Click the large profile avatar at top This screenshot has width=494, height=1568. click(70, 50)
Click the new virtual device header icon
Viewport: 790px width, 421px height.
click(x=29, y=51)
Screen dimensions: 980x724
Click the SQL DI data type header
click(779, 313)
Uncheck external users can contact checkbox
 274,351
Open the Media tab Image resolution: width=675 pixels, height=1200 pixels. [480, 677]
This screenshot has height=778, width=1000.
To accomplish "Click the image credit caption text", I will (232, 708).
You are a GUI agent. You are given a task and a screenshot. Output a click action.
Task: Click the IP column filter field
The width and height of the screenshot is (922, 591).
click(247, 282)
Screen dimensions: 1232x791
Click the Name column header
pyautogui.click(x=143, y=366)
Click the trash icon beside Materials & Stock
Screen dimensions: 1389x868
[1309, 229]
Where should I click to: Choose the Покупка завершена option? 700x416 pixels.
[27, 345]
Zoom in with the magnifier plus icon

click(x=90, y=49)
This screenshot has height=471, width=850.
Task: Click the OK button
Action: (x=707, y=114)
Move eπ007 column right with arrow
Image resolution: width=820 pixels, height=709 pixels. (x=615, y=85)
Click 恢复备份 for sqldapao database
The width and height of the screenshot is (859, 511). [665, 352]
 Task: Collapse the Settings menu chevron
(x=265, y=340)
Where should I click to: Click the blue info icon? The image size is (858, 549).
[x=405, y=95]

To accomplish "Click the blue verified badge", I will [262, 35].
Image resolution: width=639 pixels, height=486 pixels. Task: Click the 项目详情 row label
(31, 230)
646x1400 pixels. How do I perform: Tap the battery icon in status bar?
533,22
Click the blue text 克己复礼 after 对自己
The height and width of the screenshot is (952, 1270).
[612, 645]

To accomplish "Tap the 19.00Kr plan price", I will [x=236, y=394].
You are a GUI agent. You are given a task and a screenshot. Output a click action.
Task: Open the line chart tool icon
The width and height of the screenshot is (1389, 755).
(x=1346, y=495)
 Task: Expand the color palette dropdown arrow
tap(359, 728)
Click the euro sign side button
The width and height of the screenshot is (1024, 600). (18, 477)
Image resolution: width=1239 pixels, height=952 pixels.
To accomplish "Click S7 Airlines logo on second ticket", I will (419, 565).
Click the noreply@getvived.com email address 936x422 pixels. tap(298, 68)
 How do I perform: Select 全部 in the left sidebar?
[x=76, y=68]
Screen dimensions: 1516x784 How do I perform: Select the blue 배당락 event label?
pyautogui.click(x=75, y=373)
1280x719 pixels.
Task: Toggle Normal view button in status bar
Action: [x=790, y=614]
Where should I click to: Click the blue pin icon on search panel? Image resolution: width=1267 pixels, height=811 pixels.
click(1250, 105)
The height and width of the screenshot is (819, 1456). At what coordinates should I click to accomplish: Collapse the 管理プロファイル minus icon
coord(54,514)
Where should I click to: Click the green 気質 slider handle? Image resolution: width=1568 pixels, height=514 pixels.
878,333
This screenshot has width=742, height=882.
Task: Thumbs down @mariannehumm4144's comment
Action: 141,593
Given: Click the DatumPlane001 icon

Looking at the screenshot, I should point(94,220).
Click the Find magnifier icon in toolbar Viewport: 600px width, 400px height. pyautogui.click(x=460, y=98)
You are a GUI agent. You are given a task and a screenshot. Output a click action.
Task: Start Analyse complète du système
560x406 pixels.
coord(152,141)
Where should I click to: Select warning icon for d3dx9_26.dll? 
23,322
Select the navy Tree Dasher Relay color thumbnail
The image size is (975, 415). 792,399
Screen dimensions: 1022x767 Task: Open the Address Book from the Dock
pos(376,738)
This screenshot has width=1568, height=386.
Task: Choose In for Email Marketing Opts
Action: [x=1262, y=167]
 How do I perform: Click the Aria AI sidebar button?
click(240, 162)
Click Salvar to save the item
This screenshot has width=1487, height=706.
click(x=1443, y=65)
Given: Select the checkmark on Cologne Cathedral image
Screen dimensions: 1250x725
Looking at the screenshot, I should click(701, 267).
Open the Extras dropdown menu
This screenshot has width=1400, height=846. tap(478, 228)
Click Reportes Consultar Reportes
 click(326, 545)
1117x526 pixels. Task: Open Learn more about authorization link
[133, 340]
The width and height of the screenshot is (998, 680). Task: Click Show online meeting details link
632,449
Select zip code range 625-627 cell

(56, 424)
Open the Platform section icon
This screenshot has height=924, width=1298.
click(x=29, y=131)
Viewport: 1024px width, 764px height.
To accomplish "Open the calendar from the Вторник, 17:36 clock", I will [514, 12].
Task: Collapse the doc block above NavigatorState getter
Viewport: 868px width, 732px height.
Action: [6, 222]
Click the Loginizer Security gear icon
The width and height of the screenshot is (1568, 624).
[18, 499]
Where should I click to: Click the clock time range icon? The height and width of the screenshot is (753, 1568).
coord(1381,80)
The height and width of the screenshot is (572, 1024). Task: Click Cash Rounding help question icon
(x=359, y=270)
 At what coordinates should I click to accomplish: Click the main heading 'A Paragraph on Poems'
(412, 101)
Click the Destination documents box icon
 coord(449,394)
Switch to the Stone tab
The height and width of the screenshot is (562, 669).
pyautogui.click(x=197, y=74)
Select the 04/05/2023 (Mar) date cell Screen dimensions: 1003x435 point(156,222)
·····
■ **TASK OBJECTIVE**
From the material above, retype precisely the lines between the line holding "Where should I click to: Click the green" and the line holding "Click the Find", inclusive, and nothing beyond them.

■ **REPLY TO THE EXERCISE**
Where should I click to: Click the green 気質 slider handle? Image resolution: width=1568 pixels, height=514 pixels.
878,333
This screenshot has width=742, height=882.
Task: Thumbs down @mariannehumm4144's comment
Action: 141,593
Given: Click the DatumPlane001 icon

Looking at the screenshot, I should point(94,220).
Click the Find magnifier icon in toolbar Viewport: 600px width, 400px height. pyautogui.click(x=460, y=98)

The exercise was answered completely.